Trouble is, no one took the rap except Beltran. It was a critical mistake by Rob Manfred, who failed to grasp how weak he looked letting the Astros slide.

The commissioner instead picked the easy target. He knew Beltran would confess, apologize and take his punishment quietly without implicating anyone else.

Beltran paid a steep price. He was hired and then fired by the Mets before he’d even managed a single game once the scandal was revealed in 2020. Beltran suffered enough to earn my vote this time around.

Yes, I understand cheating in professional sports is a sin. But the moralists on social media could still use a dose of context.

After all, if Beltran was forced to pay with his job and reputation, then what about Bud Selig? MLB’s own commissioner conspired with owners to depress the free agent market in the 1980s.

Not only was Selig untouchable, but he was inducted into the Hall in 2017. So spare me the selective outrage. Save it for the scammers who cheated and lied (and lied) and confessed only to stay out of jail.

I’m looking at you, Alex Rodriguez. You’re stuck at 40 percent of the votes with only five more years of eligibility. Good luck with that.

Not that everyone agrees. My colleague Steve Politi explained why he stood up for Rodriguez in a column earlier this week.

After noting the slugger’s impressive career statistics, Politi wrote, “We have, very likely, already voted athletes who have used performance enhancing drugs into the Hall of Fame.”

Steve is right, the back of Rodriguez’s baseball card is a Rembrandt. Too bad Rodriguez defaced those accomplishments with a) multiple offenses of MLB’s drug policy and b) a cover-up so outrageous it made Richard Nixon look like Mister Rogers.

That’s why Rodriguez keeps getting smoked in the balloting. That’s why I refuse to vote for him. Because it’s not just about PEDs. If that were the case, Rodriguez’s crimes would’ve been overlooked by a growing number of writers by now.

It’s one thing to question his stats — we’ll never know how many of those 696 HRs were fueled by chemicals. What’s more damning is the montage of Rodriguez’s lies and denials. No normal person would’ve gone to such lengths to hide the truth.

Rodriguez never came clean until the federal government, probing the Biogenesis scandal, offered immunity in exchange for testimony against hustler Anthony Bosch. Rodriguez flipped, saving himself from prosecution. But he continued to claim he was a victim.

Among the entities Rodriguez sued were Major League Baseball, Christopher Ahmad, the Yankees’ physician and even his own union. All the while knowing he was guilty.

No one on the Cooperstown ballot ever worked that hard to mislead the public. That’s just pathological.

Here’s the how-and-why of the rest of my ballot:

ANDRUW JONES:

He was only the fourth player to surpass 400 homers and earn 10 Gold Gloves. The other three, Willie Mays, Mike Schmidt and Ken Griffey Jr., were first-ballot inductees. Jones was the industry’s best centerfielder for nine straight years.

** Data excerpts **
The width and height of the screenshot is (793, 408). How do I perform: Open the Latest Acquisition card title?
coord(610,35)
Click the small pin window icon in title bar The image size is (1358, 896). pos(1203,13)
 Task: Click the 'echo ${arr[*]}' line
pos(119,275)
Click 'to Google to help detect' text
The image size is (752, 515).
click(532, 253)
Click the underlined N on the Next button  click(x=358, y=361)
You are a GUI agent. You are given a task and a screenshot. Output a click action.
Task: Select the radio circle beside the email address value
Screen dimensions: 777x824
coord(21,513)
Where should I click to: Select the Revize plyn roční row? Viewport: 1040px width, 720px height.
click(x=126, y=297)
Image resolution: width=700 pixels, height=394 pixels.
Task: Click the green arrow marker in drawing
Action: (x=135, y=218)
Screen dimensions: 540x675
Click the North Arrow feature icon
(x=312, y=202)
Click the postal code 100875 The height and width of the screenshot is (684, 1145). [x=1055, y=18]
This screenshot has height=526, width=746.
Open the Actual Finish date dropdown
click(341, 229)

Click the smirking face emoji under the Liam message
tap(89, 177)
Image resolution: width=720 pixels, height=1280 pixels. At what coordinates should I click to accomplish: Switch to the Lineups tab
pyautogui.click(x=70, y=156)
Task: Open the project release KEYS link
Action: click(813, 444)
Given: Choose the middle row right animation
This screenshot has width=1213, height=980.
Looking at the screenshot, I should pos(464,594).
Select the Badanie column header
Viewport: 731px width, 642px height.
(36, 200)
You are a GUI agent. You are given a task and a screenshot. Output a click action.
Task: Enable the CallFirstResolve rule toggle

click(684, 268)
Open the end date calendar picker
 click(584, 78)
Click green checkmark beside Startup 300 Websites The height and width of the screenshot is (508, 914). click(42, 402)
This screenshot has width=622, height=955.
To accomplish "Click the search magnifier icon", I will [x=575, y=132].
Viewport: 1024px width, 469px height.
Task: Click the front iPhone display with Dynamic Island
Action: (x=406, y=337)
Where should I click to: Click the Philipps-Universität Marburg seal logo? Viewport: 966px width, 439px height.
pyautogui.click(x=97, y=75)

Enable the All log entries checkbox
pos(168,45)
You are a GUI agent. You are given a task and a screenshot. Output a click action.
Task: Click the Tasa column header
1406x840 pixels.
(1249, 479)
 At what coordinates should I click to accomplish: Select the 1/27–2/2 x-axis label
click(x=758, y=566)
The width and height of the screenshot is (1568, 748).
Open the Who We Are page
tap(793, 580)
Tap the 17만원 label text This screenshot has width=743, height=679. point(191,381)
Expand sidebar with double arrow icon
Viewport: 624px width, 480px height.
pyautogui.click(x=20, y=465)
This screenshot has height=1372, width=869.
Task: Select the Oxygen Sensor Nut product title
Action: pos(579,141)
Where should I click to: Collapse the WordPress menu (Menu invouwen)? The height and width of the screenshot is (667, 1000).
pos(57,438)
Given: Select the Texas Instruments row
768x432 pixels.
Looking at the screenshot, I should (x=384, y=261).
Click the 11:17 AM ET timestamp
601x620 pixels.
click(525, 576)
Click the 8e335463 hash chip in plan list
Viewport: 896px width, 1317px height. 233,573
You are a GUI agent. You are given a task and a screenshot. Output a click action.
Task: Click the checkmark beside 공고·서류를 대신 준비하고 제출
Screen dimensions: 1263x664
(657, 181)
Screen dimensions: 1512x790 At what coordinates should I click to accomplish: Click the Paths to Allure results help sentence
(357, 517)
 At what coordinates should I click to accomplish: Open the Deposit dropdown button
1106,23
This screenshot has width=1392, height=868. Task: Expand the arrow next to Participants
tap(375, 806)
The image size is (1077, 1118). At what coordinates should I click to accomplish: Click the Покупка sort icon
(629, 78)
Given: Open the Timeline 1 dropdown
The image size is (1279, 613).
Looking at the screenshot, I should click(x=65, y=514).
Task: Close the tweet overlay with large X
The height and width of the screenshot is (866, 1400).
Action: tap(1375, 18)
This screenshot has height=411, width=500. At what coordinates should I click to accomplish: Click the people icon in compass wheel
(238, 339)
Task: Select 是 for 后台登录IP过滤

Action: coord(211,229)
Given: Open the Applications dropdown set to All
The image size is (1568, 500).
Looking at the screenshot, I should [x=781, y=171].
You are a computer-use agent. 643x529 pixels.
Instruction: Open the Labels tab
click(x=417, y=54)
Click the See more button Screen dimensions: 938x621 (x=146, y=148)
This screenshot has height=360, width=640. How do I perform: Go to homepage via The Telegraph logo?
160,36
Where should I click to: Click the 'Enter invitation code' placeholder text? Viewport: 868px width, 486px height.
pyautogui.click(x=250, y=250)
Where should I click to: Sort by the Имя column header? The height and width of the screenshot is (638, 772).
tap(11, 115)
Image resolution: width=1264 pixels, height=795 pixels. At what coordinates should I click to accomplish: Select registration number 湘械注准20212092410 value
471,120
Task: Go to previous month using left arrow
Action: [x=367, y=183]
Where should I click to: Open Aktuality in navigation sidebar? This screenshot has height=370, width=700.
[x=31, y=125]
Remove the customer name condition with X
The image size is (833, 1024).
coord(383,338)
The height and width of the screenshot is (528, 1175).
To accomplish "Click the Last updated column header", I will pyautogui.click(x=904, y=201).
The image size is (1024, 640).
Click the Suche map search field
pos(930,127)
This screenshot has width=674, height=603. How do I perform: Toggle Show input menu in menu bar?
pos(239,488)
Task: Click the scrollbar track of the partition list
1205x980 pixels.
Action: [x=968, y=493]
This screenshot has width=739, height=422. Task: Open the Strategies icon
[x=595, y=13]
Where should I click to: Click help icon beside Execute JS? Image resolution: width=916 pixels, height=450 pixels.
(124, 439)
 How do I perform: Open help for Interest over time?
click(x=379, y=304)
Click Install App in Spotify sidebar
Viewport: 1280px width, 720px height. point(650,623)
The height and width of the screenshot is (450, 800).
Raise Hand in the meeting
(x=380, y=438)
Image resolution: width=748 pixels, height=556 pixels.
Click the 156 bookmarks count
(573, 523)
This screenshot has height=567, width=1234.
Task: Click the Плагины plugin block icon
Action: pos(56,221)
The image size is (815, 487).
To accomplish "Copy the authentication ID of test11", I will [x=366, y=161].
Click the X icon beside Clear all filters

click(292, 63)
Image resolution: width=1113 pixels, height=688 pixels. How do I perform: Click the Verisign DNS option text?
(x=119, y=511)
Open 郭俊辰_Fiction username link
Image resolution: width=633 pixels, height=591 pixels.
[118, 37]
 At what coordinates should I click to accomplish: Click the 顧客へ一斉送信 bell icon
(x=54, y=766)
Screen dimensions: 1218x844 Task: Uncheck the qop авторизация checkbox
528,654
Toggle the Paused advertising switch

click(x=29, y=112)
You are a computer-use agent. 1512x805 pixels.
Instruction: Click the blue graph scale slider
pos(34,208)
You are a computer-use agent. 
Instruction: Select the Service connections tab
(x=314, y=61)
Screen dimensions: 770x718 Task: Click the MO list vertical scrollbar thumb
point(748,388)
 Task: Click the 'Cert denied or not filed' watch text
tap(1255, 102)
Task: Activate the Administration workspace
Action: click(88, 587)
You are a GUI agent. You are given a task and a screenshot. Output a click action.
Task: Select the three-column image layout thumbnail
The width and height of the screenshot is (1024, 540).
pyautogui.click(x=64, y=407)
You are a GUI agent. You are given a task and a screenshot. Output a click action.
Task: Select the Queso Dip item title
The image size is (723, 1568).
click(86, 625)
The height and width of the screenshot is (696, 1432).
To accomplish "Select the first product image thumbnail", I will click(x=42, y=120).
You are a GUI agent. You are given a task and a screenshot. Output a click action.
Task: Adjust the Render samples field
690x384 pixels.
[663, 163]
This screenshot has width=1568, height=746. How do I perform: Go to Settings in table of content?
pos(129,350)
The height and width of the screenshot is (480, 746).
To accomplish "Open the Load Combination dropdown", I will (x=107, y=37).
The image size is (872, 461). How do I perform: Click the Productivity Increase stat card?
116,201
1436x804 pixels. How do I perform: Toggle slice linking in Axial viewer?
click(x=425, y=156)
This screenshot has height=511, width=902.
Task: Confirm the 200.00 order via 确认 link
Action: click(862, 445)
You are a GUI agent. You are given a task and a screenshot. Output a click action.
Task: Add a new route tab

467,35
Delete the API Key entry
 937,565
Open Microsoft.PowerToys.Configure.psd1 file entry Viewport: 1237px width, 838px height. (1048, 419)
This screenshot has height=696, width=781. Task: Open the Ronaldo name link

** Task **
Answer these questions from the ballot column above:
1. In what year was the scandal revealed that led the Mets to fire Beltran?
2. What share of the votes is Alex Rodriguez stuck at?
3. Which three players besides Andruw Jones surpassed 400 homers and earned 10 Gold Gloves?

** Task response **
1. 2020
2. 40 percent
3. Willie Mays, Mike Schmidt and Ken Griffey Jr.